4217. La Cour de cassation n'est pas de cet avis. De même qu'elle avait ignoré les éléments de redéfinition avancés par la cour d'appel, elle écarte de son analyse toute considération de l'objet des demandes en cause, dont on ne peut donc que comprendre qu'elle n'est pas pertinente. S'il convient sans aucun doute d'approuver cette dimension de l'arrêt, on relèvera seulement, en guise d'élément à décharge pour la cour d'appel, que la Cour de cassation n'a pas toujours été si rigoureuse elle-même [34]. Quoi qu'il en soit, la Haute juridiction se borne à contraster les conséquences juridiques des deux décisions (pt 13) - rejet de la demande en nullité pour absence de cause des prêts litigieux dans un cas, affirmation de ce qu'aucune créance n'a pu valablement naître de ceux-ci dans l'autre - pour relever qu'elles s'excluent mutuellement. Elle évoque néanmoins également les prises de position contraires des deux juridictions relativement à l'existence de la dette que les prêts étaient supposés rembourser. Cette seconde opposition relève-t-elle, au même titre que la première, des conséquences juridiques des décisions ? Il est permis d'en douter, ce qui laisse percevoir les limites de la définition autonome.

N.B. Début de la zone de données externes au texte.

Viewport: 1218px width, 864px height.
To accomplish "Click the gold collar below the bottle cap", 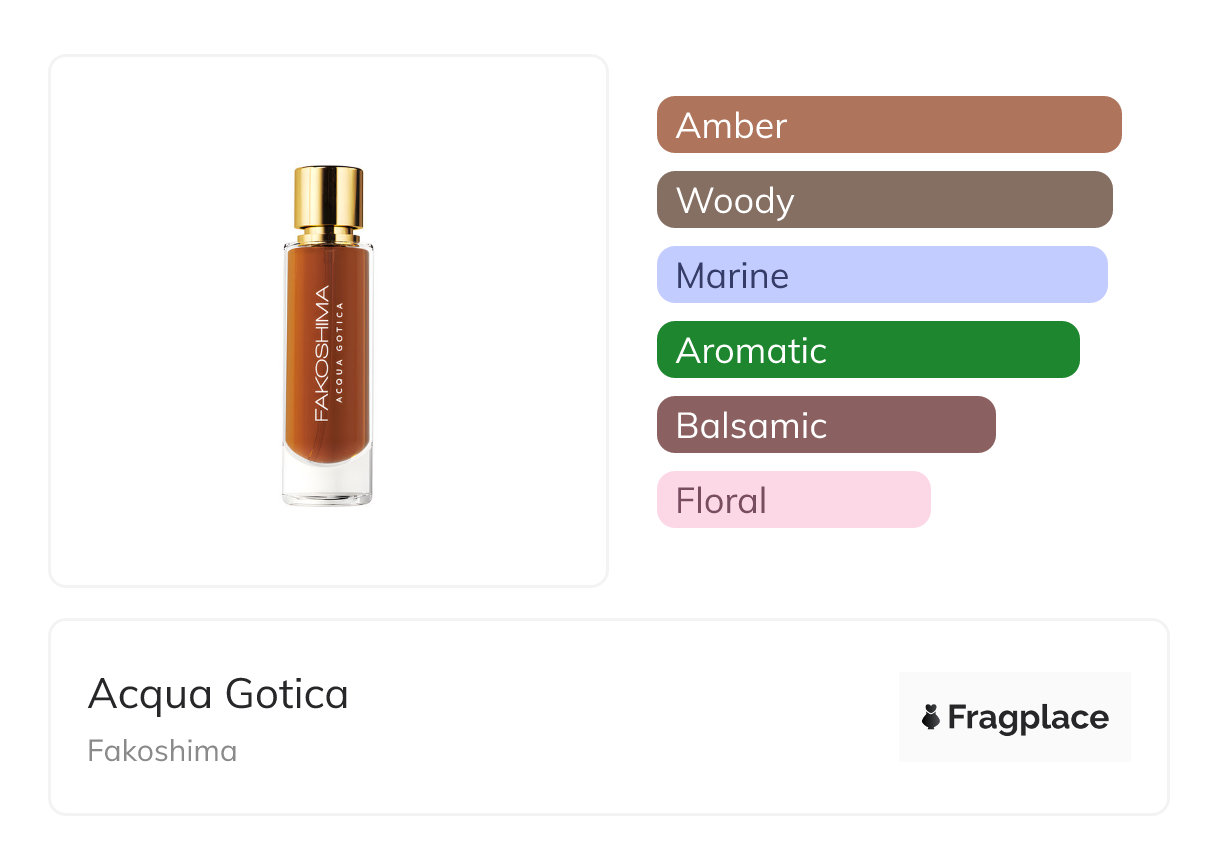I will 328,236.
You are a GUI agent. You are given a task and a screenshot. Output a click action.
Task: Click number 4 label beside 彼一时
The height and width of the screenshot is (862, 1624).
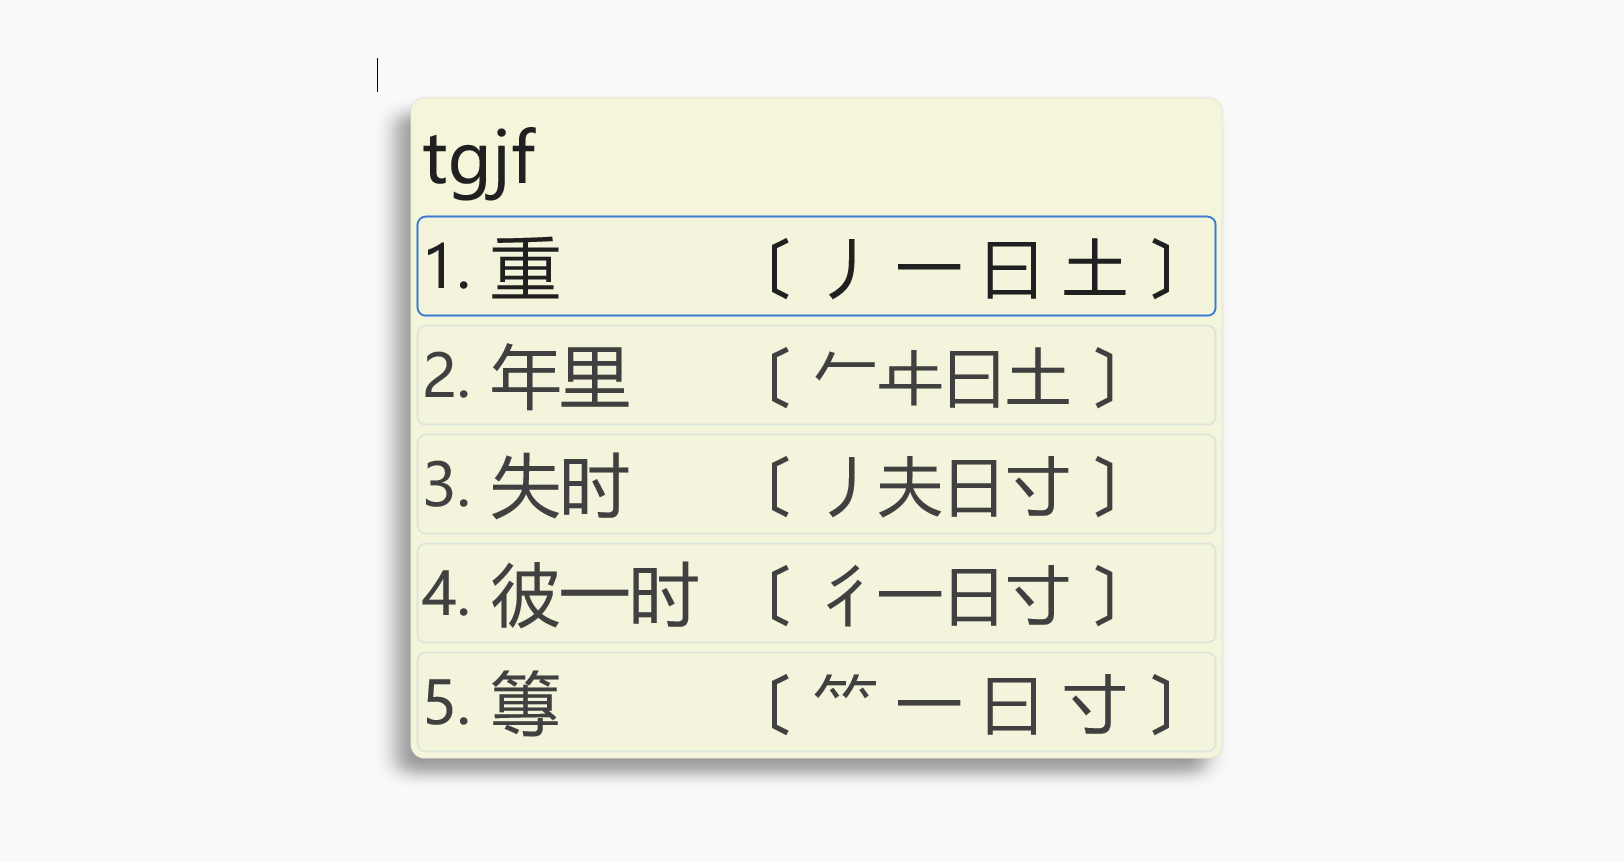point(446,595)
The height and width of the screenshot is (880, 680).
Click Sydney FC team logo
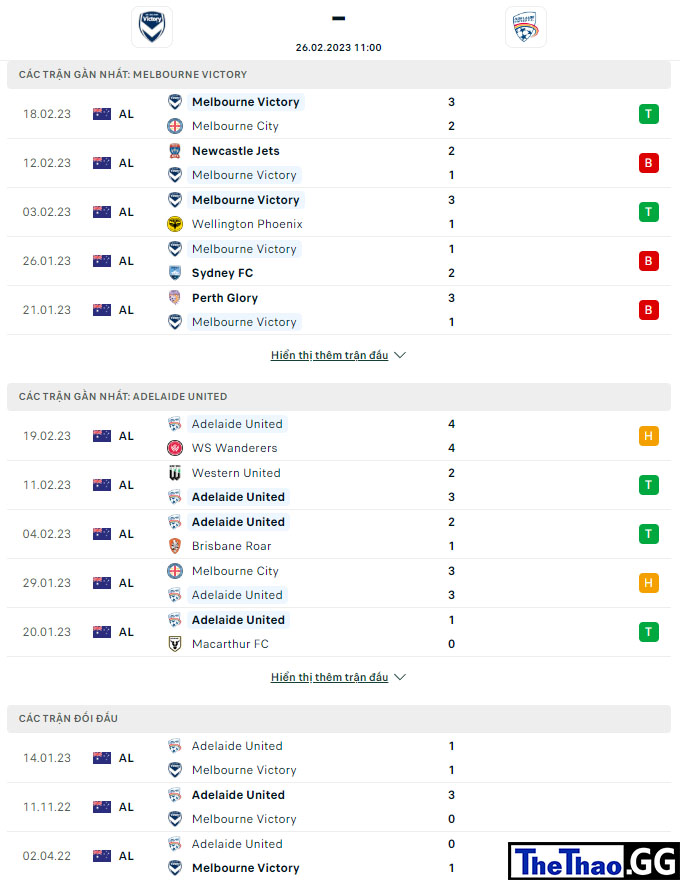coord(175,273)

B - Une opération de qualification délicate
4318. L'arrêt illustre, en définitive, les difficultés de l'opération de qualification qu'aucune définition autonome ne permet à elle seule de résorber complètement [35]. Au premier abord en effet, la distinction défendue tant par la High Court londonienne que par la cour d'appel aixoise entre validité des contrats de prêt et possibilité d'en obtenir l'exécution forcée, pouvait sembler convaincante. La distinction entre formation et exécution du contrat est non seulement parlante conceptuellement [36] mais également familière aux juristes, et il n'est pas besoin de chercher très avant pour trouver de nombreux hypothèses de paires de décisions parfaitement conciliables qu'elle inspirerait. Pour rester dans l'actualité, qui prétendrait par exemple qu'un jugement confirmant la validité d'un contrat est incompatible avec un autre considérant que le débiteur est empêché d'exécuter son obligation par un cas de force majeure ? Mais deux jugements portant sur l'exécution d'un contrat ne sont pas nécessairement incompatibles, par exemple si l'un condamne l'acheteur à payer le prix et l'autre le vendeur à verser des dommages-intérêts à raison d'un vice de conformité [37]. L'appréciation de l'existence ou non d'une inconciliabilité entre deux décisions nécessite donc, dans certains cas au moins, une analyse relativement minutieuse et poussée, et l'arrêt suggère deux directions prometteuses.
4419. La première tient à la nécessaire mobilisation des enseignements du droit comparé pour relativiser les divergences terminologiques. Il faut par exemple se garder d'associer trop étroitement la très générale enforceability anglaise avec la seule exécution du contrat au sens français, car un contrat peut être considéré comme unenforceable pour des raisons qui, du point de vue français, relèvent plutôt d'une appréciation de la validité [38]. À l'inverse, dans le droit français antérieur à la réforme de 2016, la cause d'un prêt consenti par un non-professionnel du crédit, contrat réel, était la remise de la chose prêtée, et celle d'une promesse de payer une dette préexistante, contrat unilatéral, la dette à acquitter [39]. Juger qu'une telle cause existait en l'espèce revenait donc, en réalité, à se prononcer sur l'existence de la dette préexistante, comme l'avait fait le juge anglais sans passer par le détour de la cause. La prise en compte de ces éléments de contexte juridique permet donc bel et bien de faire ressortir plus nettement tant la proximité entre les manières dont les jugements en cause ont appréhendé l'affaire, que l'opposition entre leurs conclusions.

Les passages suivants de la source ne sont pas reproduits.